======== AVAILABLE DATA ========
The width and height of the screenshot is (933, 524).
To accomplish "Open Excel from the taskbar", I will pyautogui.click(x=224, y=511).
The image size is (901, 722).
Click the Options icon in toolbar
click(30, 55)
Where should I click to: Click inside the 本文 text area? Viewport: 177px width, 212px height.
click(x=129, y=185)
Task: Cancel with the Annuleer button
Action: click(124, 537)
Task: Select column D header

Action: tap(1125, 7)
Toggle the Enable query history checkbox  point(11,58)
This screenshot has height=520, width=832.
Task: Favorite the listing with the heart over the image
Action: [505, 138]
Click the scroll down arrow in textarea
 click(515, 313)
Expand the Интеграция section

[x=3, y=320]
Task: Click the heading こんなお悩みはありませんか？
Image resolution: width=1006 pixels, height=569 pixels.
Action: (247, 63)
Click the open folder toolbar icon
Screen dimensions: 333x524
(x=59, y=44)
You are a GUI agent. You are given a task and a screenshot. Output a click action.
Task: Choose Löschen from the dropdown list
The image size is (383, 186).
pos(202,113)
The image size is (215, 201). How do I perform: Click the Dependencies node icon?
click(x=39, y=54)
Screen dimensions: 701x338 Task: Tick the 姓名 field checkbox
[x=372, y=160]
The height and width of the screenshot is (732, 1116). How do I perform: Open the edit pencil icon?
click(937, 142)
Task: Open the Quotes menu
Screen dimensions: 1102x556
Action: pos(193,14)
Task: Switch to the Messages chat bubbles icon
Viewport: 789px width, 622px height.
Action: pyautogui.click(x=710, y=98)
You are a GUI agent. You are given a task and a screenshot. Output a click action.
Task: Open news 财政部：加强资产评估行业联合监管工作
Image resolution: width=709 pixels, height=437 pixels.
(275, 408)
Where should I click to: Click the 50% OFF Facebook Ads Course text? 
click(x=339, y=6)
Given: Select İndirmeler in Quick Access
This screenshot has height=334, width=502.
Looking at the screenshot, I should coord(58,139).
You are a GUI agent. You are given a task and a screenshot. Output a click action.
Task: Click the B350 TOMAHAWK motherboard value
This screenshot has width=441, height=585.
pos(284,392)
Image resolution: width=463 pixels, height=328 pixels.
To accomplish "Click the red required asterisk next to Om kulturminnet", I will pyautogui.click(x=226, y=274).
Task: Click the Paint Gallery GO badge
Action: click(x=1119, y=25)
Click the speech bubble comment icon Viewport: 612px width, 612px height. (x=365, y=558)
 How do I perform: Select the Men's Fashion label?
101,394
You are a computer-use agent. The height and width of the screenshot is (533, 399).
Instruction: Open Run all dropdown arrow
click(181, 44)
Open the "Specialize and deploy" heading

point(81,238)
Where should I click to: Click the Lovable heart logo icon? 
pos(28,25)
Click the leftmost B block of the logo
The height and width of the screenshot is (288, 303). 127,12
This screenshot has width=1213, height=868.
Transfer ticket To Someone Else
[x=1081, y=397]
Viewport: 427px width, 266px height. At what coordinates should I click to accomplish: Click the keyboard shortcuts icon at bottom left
========
ASSIGNMENT:
Using the entries, count the lines that hold the string "from"; nothing but the number is needed.

TASK RESPONSE:
2